_EXERCISE INSTRUCTIONS_
Starting at the line that contains "Where should I click to: Click", write out every line through the end of the records below exactly as it appears, and leave out all pictures.

Dataset entries:
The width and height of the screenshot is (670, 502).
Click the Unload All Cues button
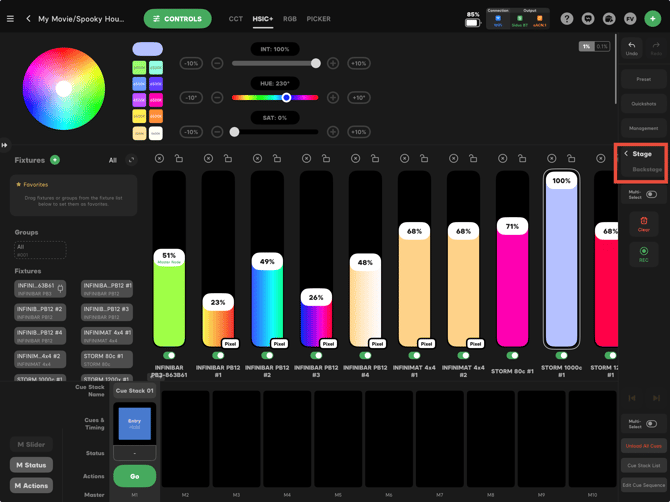(644, 446)
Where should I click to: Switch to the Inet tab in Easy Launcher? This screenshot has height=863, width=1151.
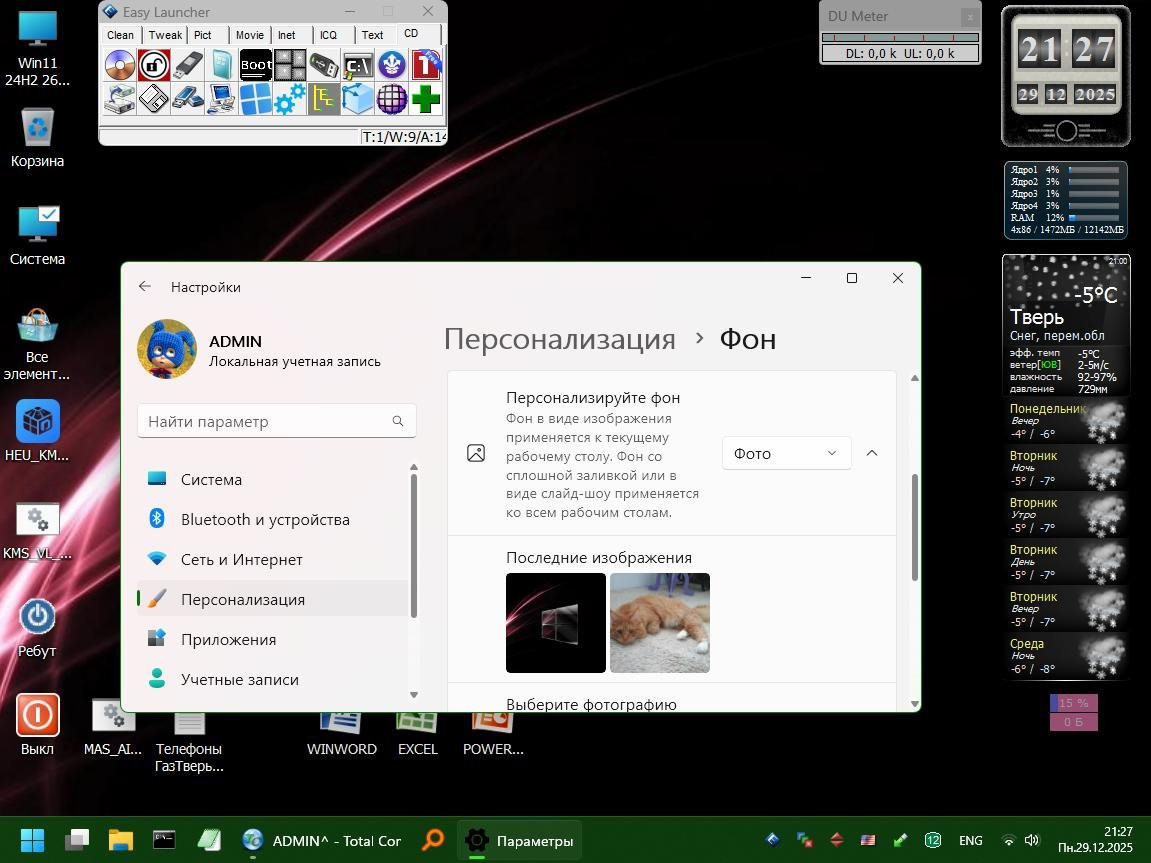(x=287, y=35)
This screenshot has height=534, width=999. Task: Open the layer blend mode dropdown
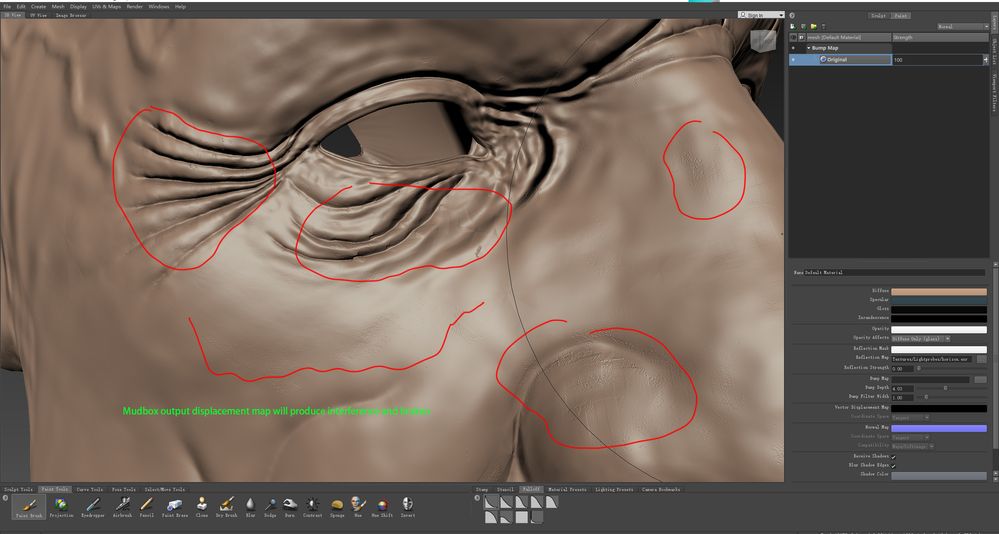[963, 27]
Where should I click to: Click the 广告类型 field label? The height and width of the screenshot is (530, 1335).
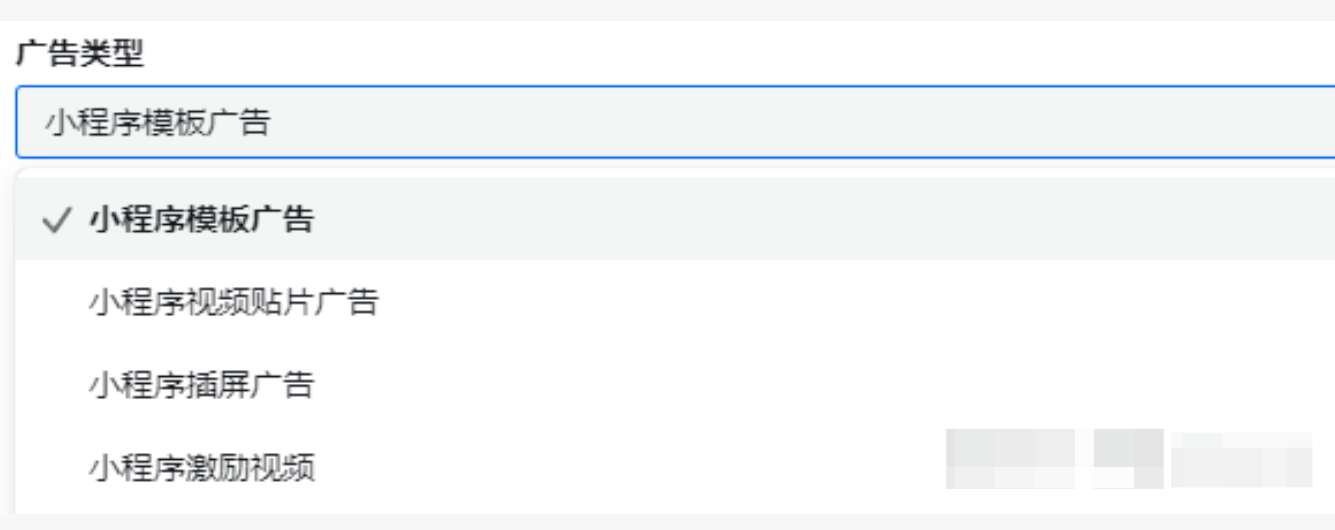click(x=80, y=54)

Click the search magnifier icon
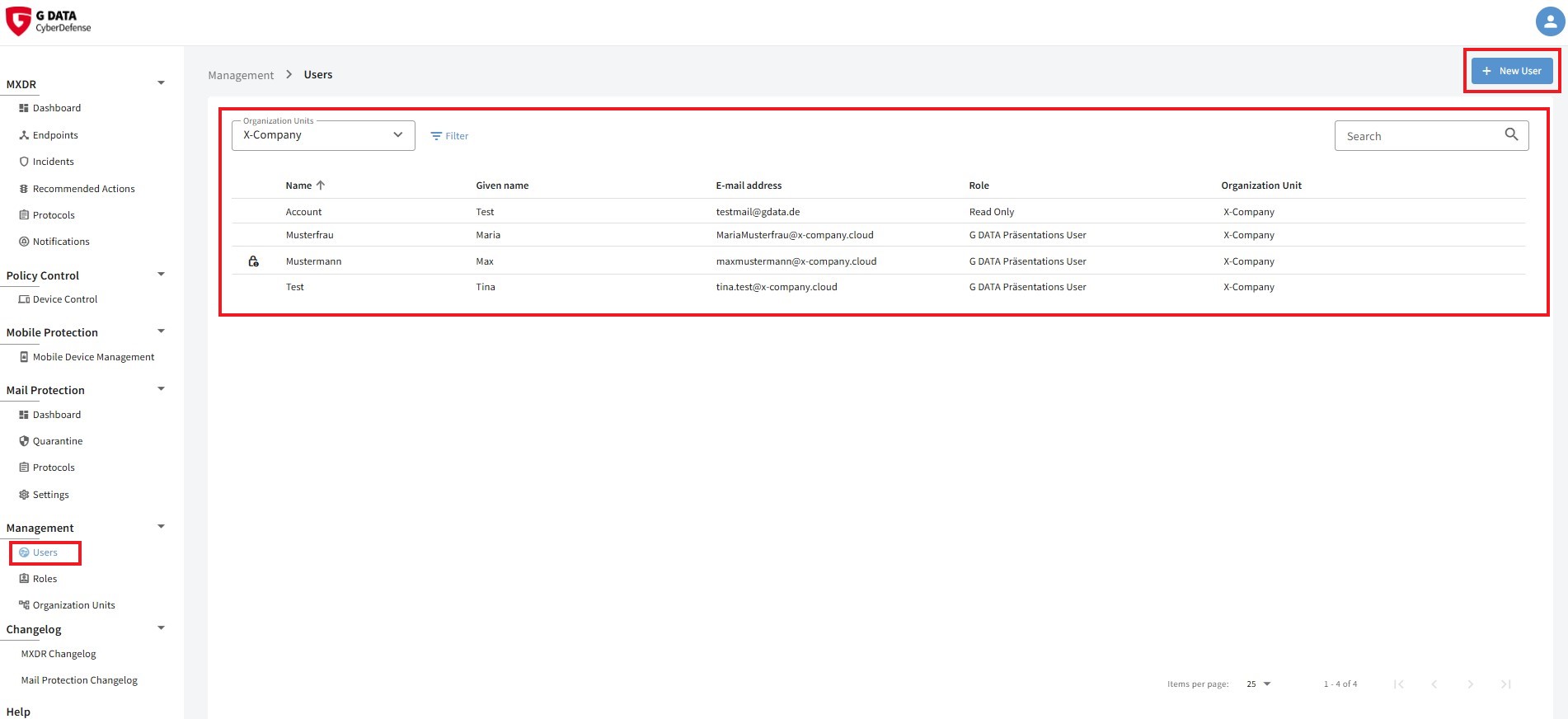click(x=1510, y=135)
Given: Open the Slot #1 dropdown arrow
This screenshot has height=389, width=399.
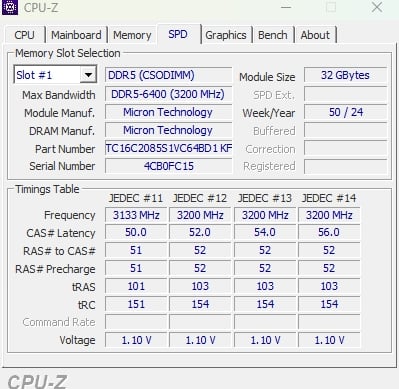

_RESPONSE TO THIS TASK_
Where should I click to: Click the 广告类型 field label? The height and width of the screenshot is (530, 1335).
click(x=80, y=54)

Click the search magnifier icon
click(x=1510, y=135)
Given: Open the Slot #1 dropdown arrow
This screenshot has height=389, width=399.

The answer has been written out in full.